[Input for this task Boundary: Start]
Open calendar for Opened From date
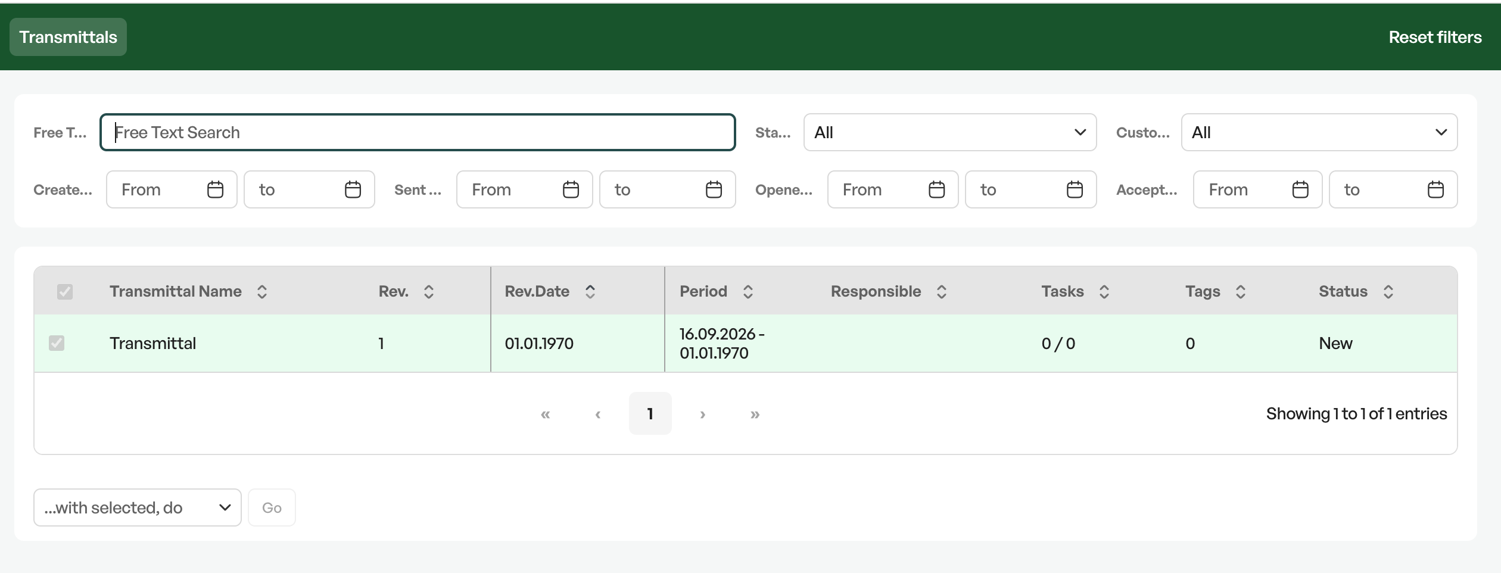This screenshot has width=1501, height=573. click(x=936, y=189)

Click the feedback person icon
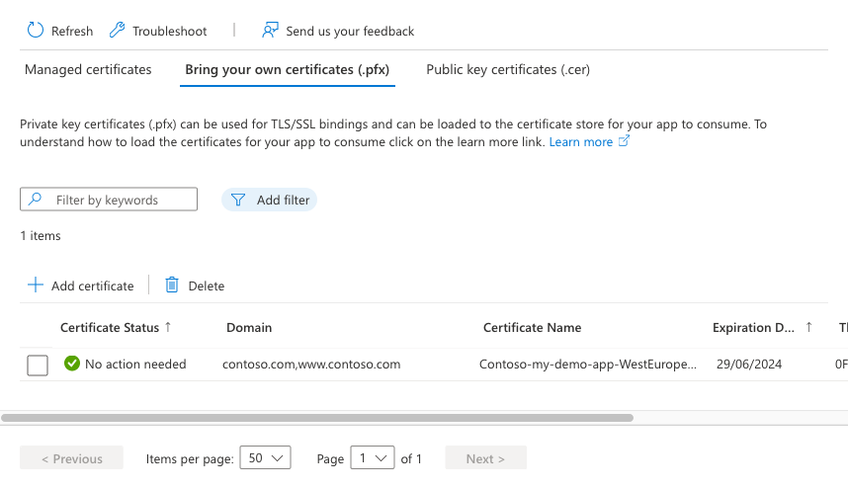point(270,31)
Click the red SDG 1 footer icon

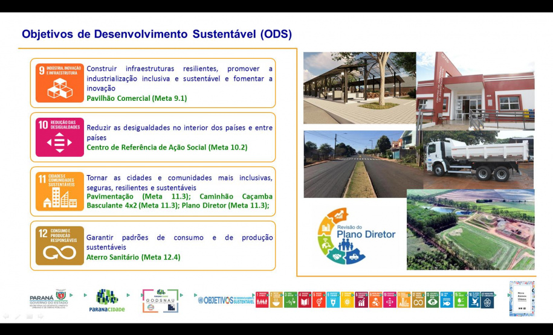[262, 299]
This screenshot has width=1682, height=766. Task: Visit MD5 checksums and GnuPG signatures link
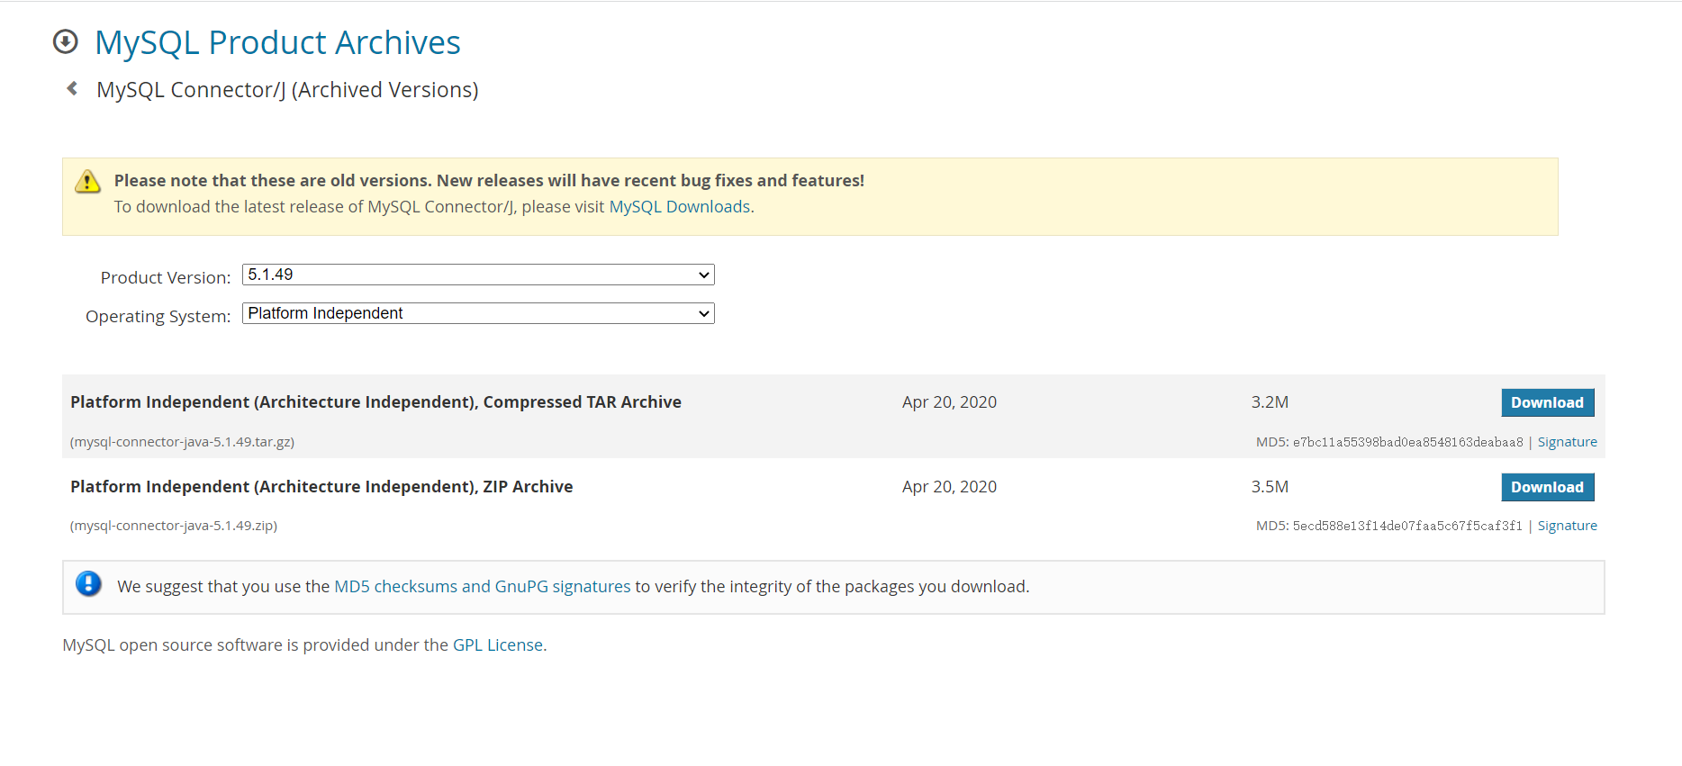click(482, 587)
[Input for this task Boundary: End]
• Directions for this task:
All the lines above are to be given again exactly as they read, with the pictures removed.

• Expected output:
Open calendar for Opened From date
This screenshot has width=1501, height=573. click(x=936, y=189)

Click the feedback person icon
point(270,31)
Click the red SDG 1 footer icon

[262, 299]
This screenshot has width=1682, height=766. Task: Visit MD5 checksums and GnuPG signatures link
click(482, 587)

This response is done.